ABOUT THIS TASK >>
Copy every line of the data in which the word "agent" occurs.

AVAILABLE RECORDS >>
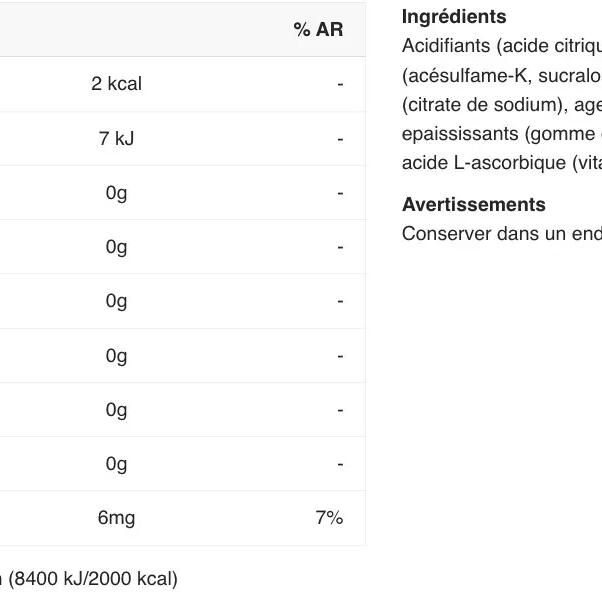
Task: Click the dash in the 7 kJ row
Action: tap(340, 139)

* * *

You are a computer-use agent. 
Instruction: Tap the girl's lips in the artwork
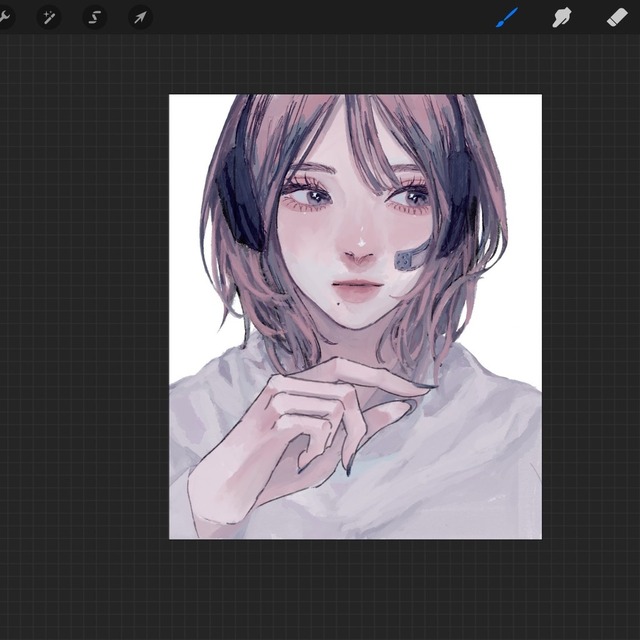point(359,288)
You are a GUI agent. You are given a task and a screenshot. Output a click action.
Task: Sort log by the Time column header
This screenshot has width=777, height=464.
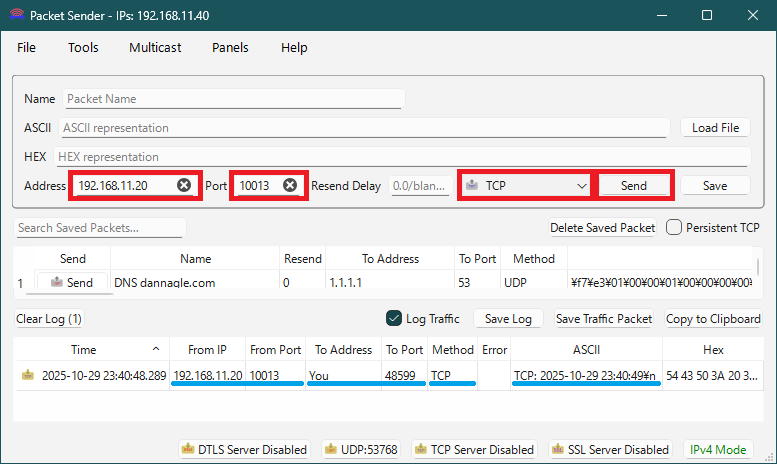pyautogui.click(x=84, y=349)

--

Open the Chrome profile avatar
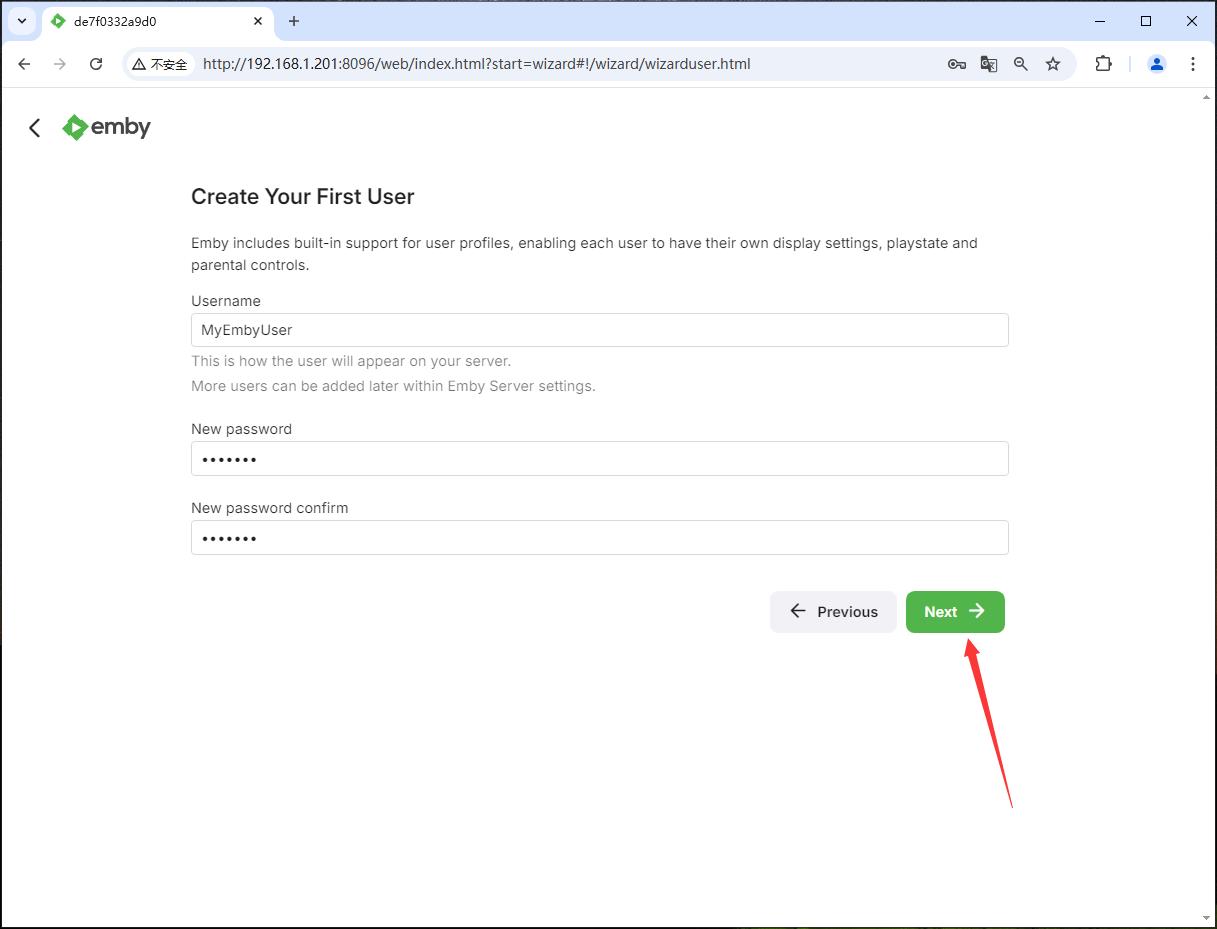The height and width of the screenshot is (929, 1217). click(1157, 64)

RESPONSE TO THE EXERCISE >>
You are a computer-use agent. 
You are a GUI agent. You are given a task and a screenshot. Output a click action.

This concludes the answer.